Mérida, October 29th 2010 (Venezuelanalysis.com) – Government sources report that the “Smile Mission” has provided over 96,000 adults with dental care, including 34,600 with dentures, since the creation of the mission in 2006.
The minister for health, Eugenia Sader, said the dentures include both partial dentures and complete ones and are supplied from six different attention centres around the country as well as through mobile visits carried out by the Superintendency of Banks (Sudeban). The dentures are primarily for people from the poorest sectors.

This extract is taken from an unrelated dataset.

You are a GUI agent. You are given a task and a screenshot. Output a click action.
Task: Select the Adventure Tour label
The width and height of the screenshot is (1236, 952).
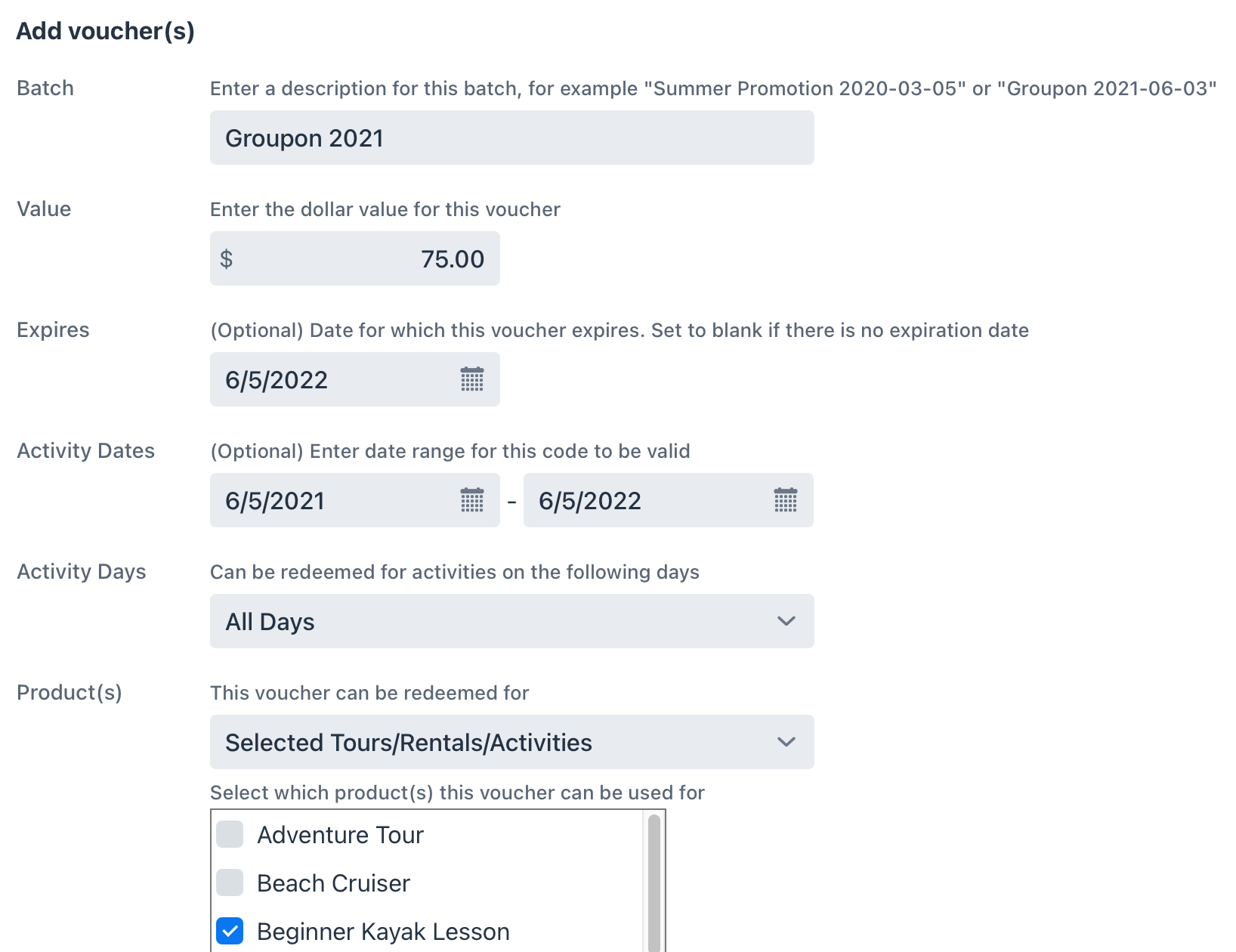340,835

“The Smile Mission helps recover the self-esteem of our patients and of the Venezuelan people. This is quality free dental attention that the revolutionary government offers to our people in order to guarantee health to them,” said Sader at one of Sudeban’s denture distribution days yesterday.
The Superintendent of Banks, Edgar Hernandez, said that normally such dentures would cost 1,500 bolivars (US $348) in the private sector. Other reports quote a price of 2,500 bolivars (US $581) for a full denture.
The state run Venezuelan News Agency interviewed 63 year old Iraida Cedeño, who now has one of the mission supplied dentures.
“I went for about fifteen years without teeth, to the point where I’d forgotten what it is to chew. I swallowed food whole and it wasn’t good for my digestive system. Now I know that this definitely helps my health and it makes me attractive,” Cedeño said.
Cedeño found out about the dental mission through her communal council. “I was afraid, I’d gone a long time without anything in my mouth and I got used to eating and talking like that, but then I got excited about it and now I feel extremely happy... and can smile all the time,” she said.
The mission does not discriminate according to race or country of origin. AVN talked to another woman, Julia Manjarrez, also 63 years old, and Colombian. She said she had been using an upper denture that was “so deteriorated that instead of helping me chew, it hurt me”.
After her initial assessment in September, it took less than a month to provide her with new upper and lower dentures.
“When I first heard about the Smile Mission appointments I couldn’t go because I was visiting [family] in Colombia, but knowing that here in Venezuela I could get free, lovely dentures, of high quality, was hope for me and I feel very happy and thankful to these missions for providing me with the same rights,” Manjarrez said.
The Smile Mission began in June 2006 when a group of dentists from Táchira state presented a proposal to President Hugo Chavez for a project that would largely benefit senior people from the poorest sectors and provide them with dental prostheses. The president approved the project almost immediately.
Venezuelans can also receive free basic dental care, such as cleaning and fillings, through the second stage of the health mission Barrio Adentro.